## Task details
Write out every single entry exactly.

## Record excerpts
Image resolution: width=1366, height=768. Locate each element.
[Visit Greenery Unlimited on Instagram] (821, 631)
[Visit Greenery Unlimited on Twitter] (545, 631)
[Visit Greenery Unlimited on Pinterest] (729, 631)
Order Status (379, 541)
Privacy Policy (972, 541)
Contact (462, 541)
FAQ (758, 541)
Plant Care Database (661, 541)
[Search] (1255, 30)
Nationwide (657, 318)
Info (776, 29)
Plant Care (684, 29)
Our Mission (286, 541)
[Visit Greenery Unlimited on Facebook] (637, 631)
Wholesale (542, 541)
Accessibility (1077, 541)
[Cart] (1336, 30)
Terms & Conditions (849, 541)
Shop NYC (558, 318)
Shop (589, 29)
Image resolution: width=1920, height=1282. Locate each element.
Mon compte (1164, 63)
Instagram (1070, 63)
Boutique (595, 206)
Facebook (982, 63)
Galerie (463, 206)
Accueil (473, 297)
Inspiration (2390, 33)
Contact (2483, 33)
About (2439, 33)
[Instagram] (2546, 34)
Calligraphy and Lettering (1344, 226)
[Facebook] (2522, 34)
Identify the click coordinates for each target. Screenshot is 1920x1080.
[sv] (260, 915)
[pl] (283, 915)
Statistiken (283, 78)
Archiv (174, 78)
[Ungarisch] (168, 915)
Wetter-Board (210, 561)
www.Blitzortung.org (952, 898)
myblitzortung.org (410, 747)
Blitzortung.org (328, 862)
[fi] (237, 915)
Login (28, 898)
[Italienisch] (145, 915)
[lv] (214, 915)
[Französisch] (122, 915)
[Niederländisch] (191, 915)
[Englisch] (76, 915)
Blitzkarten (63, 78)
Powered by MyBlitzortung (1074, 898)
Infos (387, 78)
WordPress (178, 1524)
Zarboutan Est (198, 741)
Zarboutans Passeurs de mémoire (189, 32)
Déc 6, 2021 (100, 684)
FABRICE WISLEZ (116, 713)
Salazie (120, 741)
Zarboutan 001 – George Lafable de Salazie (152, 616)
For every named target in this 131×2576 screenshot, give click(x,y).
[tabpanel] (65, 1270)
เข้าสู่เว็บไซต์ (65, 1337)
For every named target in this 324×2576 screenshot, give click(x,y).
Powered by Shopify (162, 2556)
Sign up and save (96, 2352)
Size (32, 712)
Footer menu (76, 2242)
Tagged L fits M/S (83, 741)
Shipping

## Solution to the problem
Image resolution: width=1366, height=768. Locate each element.
[Visit Greenery Unlimited on Instagram] (821, 631)
[Visit Greenery Unlimited on Twitter] (545, 631)
[Visit Greenery Unlimited on Pinterest] (729, 631)
Order Status (379, 541)
Privacy Policy (972, 541)
Contact (462, 541)
FAQ (758, 541)
Plant Care Database (661, 541)
[Search] (1255, 30)
Nationwide (657, 318)
Info (776, 29)
Plant Care (684, 29)
Our Mission (286, 541)
[Visit Greenery Unlimited on Facebook] (637, 631)
Wholesale (542, 541)
Accessibility (1077, 541)
[Cart] (1336, 30)
Terms & Conditions (849, 541)
Shop NYC (558, 318)
Shop (589, 29)
Image resolution: width=1920, height=1282. Locate each element.
Mon compte (1164, 63)
Instagram (1070, 63)
Boutique (595, 206)
Facebook (982, 63)
Galerie (463, 206)
Accueil (473, 297)
Inspiration (2390, 33)
Contact (2483, 33)
About (2439, 33)
[Instagram] (2546, 34)
Calligraphy and Lettering (1344, 226)
[Facebook] (2522, 34)
Identify the click coordinates for each target. Screenshot is 1920x1080.
[sv] (260, 915)
[pl] (283, 915)
Statistiken (283, 78)
Archiv (174, 78)
[Ungarisch] (168, 915)
Wetter-Board (210, 561)
www.Blitzortung.org (952, 898)
myblitzortung.org (410, 747)
Blitzortung.org (328, 862)
[fi] (237, 915)
Login (28, 898)
[Italienisch] (145, 915)
[lv] (214, 915)
[Französisch] (122, 915)
[Niederländisch] (191, 915)
[Englisch] (76, 915)
Blitzkarten (63, 78)
Powered by MyBlitzortung (1074, 898)
Infos (387, 78)
WordPress (178, 1524)
Zarboutan Est (198, 741)
Zarboutans Passeurs de mémoire (189, 32)
Déc 6, 2021 (100, 684)
FABRICE WISLEZ (116, 713)
Salazie (120, 741)
Zarboutan 001 – George Lafable de Salazie (152, 616)
For every named target in this 131×2576 screenshot, give click(x,y).
[tabpanel] (65, 1270)
เข้าสู่เว็บไซต์ (65, 1337)
For every named target in this 324×2576 screenshot, give click(x,y).
Powered by Shopify (162, 2556)
Sign up and save (96, 2352)
Size (32, 712)
Footer menu (76, 2242)
Tagged L fits M/S (83, 741)
Shipping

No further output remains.